A simple soil test can tell farmers beforehand what kind of soil their farms have and the right mixture of fertilizer to use. Soil may or may not already contain the nutrients needed. They may have nutrients but not the right proportion of essential nitrogen, phosphorus, and potassium (NPK). Farmers generally use a "one-size-fits-all" solution where they dump fertilizer on their fields hoping it does the trick. If they notice yellow leaves, they dump more.
Dr. Prateep Verapattananirund discussed with us taking composite soil samples from fields, bringing them to a "soil clinic" (in English) to be tested, and using that information to determine the best ratio and amount of fertilizer to use during the next growing season. This is a first step toward greater awareness for farmers and part of what is known as "precision agriculture."
Bringing Solutions to Rural Farmers
The problem so far, however, is a lack of awareness and a lack of access to technology. Dr. Prateep's soil clinics are relatively low-tech and simple. Soil samples are collected with a shovel and mixed by hand. The samples are then brought to a lab to be tested. Despite the effectiveness of soil testing in reducing fertilizer use most farmers have neither heard of this technique, nor have the ability to try it even if they did.

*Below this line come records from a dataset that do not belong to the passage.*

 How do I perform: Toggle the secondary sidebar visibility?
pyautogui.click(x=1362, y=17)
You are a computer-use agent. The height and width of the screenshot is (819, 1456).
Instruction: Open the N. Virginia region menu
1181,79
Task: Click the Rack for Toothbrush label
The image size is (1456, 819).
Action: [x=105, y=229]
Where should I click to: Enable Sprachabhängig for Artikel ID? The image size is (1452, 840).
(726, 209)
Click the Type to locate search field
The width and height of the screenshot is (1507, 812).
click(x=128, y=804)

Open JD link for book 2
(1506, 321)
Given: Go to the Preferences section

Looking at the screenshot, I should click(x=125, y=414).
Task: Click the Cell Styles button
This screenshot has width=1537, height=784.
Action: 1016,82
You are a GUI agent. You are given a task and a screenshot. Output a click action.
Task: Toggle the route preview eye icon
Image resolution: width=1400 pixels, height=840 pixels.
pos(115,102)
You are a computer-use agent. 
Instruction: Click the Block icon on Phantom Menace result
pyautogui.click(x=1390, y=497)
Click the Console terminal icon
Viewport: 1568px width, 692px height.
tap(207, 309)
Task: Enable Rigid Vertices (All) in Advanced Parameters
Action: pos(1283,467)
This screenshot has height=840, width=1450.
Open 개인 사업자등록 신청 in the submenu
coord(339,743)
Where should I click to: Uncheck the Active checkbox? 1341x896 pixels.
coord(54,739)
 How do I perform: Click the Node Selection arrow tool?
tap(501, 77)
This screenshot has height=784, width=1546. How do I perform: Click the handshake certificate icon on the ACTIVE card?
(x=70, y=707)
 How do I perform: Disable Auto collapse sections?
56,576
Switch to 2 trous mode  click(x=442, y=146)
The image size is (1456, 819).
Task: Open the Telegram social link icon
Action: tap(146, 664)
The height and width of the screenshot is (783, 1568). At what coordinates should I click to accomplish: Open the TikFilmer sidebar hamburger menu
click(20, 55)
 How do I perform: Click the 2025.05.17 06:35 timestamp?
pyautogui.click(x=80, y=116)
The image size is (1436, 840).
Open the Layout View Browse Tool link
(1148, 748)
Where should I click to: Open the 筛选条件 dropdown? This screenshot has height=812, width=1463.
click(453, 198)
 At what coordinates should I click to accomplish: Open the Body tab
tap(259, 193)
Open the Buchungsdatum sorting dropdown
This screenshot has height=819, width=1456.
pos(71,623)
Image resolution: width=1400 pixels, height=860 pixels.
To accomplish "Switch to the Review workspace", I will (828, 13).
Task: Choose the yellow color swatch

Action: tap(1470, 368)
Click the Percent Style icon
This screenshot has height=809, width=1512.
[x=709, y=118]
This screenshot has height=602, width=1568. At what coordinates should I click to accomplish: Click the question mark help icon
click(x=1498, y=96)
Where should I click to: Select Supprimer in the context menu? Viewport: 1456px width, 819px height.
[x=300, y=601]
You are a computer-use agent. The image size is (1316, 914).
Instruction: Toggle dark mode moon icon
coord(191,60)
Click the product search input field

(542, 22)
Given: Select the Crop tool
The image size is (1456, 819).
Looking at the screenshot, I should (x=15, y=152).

Agricultural drones are another groundbreaking technology empowering farmers around the world. Advances in automation, monitoring, and analysis are helping farmers do more with less, reaping profits and useful knowledge at the same time. But if something as simple as a soil test can't make its way out to the rural provinces of Thailand, how will drones, sensors, and other forms of automation?
Part of the solution may be instead of handing out this technology to farmers, integrate it into a business model. Just as farmers pay fees to owners of harvesting equipment during harvest season today, farmers may pay a local "soil clinic" to test their soil and prescribe proper recommendations for fertilizer application.
|A multispectrual image of a farm via an aerial drone.|
Other forms of technology such as permanent soil sensors might end up designed, tested, and distributed from Bangkok, but on the shelf alongside agricultural equipment already on Thai farmers' shopping lists.
As for the soil clinics, it is reported that between 2014-2015, the Department of Agricultural Extension will help create and support over 800 establishments (one for every district) across the country. In addition to analyzing soil and making recommendations, reliable fertilizer will also be available for sale to address concerns of substandard or "fake" fertilizer.
Could these soil clinics end up being nodes in a nation-wide network of agricultural information to disseminate technology, techniques, and general knowledge? We hope so. The only way to make sure such innovations are a success is to get involved directly.
Here at Progress Thailand, we have already collected samples and are bringing them to one of these soil clinics to try out this technology. By trying it out, we will validate it and help spread it to other farmers. It will also give us a good idea as to what direction we should go in making the next step forward. We look forward to working on projects like this with Dr. Prateep, and not just "hand out" technology, but make it a sustainable cornerstone of Thailand's agricultural industry.